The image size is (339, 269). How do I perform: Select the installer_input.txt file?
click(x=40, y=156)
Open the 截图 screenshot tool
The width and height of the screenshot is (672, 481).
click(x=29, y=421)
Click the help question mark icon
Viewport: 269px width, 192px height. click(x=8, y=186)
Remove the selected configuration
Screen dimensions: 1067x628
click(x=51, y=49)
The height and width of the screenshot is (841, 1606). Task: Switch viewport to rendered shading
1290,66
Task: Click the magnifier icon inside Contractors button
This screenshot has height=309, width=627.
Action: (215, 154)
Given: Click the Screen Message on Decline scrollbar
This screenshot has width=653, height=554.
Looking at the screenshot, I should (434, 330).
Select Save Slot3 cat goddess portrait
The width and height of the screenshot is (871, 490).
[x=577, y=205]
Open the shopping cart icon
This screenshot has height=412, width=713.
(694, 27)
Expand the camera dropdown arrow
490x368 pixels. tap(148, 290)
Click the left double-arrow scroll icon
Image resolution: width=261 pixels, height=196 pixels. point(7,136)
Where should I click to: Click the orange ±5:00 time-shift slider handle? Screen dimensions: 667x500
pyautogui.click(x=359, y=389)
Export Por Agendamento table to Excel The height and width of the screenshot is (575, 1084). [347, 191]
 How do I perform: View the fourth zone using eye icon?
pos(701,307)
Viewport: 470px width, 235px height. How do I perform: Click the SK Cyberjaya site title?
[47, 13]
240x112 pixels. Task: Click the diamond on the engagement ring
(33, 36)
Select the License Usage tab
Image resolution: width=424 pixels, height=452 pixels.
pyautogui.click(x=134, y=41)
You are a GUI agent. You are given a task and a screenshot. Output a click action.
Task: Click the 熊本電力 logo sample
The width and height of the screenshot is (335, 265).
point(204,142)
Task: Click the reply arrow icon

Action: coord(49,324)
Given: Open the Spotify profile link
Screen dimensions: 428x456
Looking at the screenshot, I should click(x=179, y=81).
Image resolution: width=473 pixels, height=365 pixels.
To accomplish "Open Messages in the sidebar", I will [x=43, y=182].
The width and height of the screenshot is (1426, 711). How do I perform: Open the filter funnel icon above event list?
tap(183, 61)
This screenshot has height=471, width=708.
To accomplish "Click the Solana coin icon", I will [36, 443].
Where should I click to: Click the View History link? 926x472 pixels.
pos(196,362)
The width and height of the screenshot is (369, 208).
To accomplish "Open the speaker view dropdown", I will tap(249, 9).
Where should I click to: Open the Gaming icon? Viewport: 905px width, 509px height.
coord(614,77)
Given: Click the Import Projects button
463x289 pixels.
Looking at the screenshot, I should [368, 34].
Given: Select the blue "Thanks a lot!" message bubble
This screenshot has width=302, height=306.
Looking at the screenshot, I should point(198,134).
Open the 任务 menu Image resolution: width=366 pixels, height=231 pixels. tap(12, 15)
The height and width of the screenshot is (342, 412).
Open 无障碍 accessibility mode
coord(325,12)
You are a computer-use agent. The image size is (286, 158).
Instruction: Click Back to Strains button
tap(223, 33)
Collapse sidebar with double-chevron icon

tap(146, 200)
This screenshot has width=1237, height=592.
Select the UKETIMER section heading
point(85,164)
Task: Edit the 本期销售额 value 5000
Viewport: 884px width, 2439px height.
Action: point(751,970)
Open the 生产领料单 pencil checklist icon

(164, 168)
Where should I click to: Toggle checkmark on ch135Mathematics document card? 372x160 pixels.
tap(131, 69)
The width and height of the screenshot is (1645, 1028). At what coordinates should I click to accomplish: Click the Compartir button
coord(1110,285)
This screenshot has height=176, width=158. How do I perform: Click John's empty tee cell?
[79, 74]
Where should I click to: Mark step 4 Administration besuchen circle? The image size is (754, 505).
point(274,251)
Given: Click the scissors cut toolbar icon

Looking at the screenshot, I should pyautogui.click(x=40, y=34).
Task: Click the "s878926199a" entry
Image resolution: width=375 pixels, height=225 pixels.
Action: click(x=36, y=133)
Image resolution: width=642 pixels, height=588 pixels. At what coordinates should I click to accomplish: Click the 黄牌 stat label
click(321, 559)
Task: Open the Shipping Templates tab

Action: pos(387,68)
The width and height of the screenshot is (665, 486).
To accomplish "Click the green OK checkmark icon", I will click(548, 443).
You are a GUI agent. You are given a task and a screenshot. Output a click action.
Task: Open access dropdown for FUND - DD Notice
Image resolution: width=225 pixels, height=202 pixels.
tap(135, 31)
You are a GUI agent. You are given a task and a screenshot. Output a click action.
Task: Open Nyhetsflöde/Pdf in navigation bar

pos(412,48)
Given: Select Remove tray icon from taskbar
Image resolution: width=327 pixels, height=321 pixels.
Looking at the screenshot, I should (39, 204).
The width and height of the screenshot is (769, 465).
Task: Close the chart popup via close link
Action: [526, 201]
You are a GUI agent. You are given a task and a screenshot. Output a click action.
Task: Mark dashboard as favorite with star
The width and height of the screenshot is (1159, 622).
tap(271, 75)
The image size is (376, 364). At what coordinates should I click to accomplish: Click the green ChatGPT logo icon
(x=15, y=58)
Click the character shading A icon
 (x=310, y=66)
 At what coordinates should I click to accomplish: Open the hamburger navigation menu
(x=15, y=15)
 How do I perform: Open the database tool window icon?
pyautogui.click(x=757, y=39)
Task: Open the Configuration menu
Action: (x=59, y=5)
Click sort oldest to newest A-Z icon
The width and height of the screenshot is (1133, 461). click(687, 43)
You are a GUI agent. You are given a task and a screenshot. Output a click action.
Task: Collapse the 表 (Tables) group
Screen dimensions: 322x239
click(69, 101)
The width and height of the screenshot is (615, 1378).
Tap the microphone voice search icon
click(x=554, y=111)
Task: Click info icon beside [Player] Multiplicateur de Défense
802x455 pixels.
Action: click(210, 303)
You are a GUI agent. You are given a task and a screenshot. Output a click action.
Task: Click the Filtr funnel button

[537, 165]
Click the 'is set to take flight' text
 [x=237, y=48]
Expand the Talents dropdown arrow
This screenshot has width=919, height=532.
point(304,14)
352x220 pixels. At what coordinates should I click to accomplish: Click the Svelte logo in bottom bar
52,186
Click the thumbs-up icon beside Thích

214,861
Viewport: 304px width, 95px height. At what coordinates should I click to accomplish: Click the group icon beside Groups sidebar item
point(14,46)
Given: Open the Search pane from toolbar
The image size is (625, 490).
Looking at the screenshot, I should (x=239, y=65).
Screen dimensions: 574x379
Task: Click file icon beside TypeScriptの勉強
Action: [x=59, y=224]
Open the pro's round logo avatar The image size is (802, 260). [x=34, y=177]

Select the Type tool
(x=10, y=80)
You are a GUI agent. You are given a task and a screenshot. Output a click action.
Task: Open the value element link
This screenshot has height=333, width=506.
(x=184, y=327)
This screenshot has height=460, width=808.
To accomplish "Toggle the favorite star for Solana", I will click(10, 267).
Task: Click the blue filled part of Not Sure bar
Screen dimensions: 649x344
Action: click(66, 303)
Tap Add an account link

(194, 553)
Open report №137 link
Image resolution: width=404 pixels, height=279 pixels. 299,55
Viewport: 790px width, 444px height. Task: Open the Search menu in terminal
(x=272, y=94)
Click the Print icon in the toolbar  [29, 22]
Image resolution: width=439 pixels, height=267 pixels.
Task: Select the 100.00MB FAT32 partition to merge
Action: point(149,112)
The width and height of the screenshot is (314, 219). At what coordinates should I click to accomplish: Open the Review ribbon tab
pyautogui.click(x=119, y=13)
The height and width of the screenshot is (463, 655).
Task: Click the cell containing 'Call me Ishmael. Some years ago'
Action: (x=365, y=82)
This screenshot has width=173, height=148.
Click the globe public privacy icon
□ □ □
Locate the string "will" in the listing above and copy every line where it occurs.

▸ SOLUTION FOR THIS TASK:
To accomplish "Open Messages in the sidebar", I will [x=43, y=182].
To accomplish "Click the Solana coin icon", I will [36, 443].
To accomplish "Open the speaker view dropdown", I will tap(249, 9).
To accomplish "Click the green OK checkmark icon", I will click(548, 443).
To accomplish "Toggle the favorite star for Solana", I will click(10, 267).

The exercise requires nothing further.